No one is ever really ready to have kids so if it happens it happens and if it happens before or after you move, so be it!!

Either way, best of luck!!!!

Post # 12
Member
7203 posts
Busy Beekeeper
  • Wedding: November 1999

MissKittyBoo:  You already own 2 houses?? How many houses does he need before he’s ready?

He’s being silly. He’s trying to be over-cautious, but he’s not mindful of your biological clock. With a mindset like his he’ll never be ready. I agree with you: get the dream house and TTC ASAP. If he’s not happy with “ASAP”, but a time limit on it, like your 33rd birthday.

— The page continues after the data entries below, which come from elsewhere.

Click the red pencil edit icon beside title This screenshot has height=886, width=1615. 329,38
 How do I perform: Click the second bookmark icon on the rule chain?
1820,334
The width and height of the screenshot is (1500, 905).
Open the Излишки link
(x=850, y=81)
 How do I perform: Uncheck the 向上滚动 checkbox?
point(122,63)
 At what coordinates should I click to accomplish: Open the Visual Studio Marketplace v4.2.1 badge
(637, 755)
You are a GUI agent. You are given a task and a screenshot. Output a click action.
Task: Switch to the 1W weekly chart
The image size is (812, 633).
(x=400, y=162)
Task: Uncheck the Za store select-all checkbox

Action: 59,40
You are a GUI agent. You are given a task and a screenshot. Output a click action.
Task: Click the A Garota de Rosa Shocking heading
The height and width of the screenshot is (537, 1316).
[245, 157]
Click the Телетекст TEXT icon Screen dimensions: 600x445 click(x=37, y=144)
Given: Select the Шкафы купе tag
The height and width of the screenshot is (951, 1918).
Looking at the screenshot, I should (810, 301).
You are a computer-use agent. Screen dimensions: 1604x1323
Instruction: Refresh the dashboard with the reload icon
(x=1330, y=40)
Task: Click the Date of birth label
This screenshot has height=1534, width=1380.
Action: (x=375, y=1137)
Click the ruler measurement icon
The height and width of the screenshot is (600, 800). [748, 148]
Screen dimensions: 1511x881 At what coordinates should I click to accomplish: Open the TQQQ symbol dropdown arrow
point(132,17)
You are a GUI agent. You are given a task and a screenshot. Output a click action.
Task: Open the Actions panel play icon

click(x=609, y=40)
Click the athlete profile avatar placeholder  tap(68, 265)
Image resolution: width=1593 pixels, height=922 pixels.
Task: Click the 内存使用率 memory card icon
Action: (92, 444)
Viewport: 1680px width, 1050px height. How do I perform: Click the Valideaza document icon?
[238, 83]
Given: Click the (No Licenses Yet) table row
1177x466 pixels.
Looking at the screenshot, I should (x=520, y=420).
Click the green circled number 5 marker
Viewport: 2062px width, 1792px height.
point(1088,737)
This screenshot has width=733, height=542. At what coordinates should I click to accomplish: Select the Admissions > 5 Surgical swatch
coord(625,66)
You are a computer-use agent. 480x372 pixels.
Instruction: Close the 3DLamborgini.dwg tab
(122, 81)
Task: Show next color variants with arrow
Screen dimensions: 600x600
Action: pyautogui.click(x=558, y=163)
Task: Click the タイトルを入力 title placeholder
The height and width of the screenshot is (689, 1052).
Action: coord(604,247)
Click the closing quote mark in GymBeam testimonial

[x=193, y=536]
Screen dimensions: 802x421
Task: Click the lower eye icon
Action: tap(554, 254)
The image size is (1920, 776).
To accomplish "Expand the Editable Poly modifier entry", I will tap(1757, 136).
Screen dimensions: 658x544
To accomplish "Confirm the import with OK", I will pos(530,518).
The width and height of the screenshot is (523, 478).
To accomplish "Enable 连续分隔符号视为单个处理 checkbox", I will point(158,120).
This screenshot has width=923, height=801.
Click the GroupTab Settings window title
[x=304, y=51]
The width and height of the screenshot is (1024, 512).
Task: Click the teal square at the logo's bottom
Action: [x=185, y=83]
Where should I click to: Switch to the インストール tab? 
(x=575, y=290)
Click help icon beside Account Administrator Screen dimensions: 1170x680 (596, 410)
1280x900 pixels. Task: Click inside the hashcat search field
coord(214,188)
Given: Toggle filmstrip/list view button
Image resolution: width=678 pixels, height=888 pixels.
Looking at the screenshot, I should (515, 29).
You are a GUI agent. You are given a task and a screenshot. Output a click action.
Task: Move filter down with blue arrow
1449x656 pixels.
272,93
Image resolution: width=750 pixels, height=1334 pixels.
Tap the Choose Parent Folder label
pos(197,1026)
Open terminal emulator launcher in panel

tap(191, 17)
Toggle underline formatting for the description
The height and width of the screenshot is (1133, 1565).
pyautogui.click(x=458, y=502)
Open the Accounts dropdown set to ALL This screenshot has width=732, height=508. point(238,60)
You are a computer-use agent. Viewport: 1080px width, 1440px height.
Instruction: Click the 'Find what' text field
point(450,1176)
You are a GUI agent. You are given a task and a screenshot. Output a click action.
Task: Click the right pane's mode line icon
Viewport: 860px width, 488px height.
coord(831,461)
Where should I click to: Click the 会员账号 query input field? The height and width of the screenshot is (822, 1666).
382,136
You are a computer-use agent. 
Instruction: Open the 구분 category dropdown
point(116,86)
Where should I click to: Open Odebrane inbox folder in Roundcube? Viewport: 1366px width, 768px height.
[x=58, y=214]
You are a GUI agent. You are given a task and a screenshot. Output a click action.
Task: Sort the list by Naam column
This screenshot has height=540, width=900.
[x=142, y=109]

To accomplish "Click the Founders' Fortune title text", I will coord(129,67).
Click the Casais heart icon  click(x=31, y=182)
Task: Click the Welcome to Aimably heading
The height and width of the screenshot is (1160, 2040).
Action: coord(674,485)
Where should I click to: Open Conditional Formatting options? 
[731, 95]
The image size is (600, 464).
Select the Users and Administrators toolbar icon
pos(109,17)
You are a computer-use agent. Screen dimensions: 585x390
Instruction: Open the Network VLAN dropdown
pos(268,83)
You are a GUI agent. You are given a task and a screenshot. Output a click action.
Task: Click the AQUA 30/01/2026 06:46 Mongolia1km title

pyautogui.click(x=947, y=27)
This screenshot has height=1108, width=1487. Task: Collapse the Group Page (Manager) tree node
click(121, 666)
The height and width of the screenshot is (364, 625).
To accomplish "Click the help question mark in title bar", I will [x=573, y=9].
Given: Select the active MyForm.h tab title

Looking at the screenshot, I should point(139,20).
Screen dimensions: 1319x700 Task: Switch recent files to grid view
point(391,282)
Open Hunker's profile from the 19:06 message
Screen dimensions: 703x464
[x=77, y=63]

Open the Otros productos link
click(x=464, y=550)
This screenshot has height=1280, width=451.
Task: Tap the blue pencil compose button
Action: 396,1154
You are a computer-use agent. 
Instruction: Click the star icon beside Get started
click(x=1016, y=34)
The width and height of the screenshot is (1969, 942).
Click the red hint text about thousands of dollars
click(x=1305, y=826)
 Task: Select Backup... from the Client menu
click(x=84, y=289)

We conceived with only the (small) house we were living in. For someone to say they’re not ready when they own two houses and are in their 30s, really blows my mind.

Post # 13
Member
1679 posts
Bumble bee
  • Wedding: October 2013

How long does FI want to wait to buy the house? If he thinks it will only take a year, ok, I would wait. But 3-5 years? No way. At 31, who knows how long it will take to get pregnant! Of course there are plenty of women who have children in their mid to late 30s but if it does end up taking a year or longer, that is precious time wasted. :-/ I wouldn’t want to wait too long if I were you.

Post # 14
Member
273 posts
Helper bee
  • Wedding: December 2025

MissKittyBoo:  I’ve always been a fan of having kids at an earlier age (reasonably!) because your body is able to recover faster and your babies tend to have less health issues (I know I’m generalizaing here).

It’d be different if you were in a 1 bedroom apartment with not enough space, but here you obviously CAN make it work. Plus, you can always buy a house later? Housing prices are constantly fluctuating 🙂

Post # 15
Member
1158 posts
Bumble bee
  • Wedding: June 2014

MissKittyBoo:  personally i would not want to live in a 2 bedroom multifamily setting while raising kids, and I also look back on my own childhood and remember how much I loved having a nice big house. I would want (and plan) to give my own children the same.

That said, how long will it be before you will realistically buy this house? (sorry if you said and I missed it). If it turns out that it will be another 5+ years or something like that, I would probably go ahead and concieve as I strongly prefer not to be pregnant/give birth after 35 if I can help it. If that was the case I would probably try to time it so by the time the child was 2-3ish we were moving into a house.

At the end of the day you can’t plan everything in life so compromises on both sides will probably be made somewhere to soem degree — but what I would want to make absolutely sure is that you and husband communicate and stay on the same page so no one feels resentful.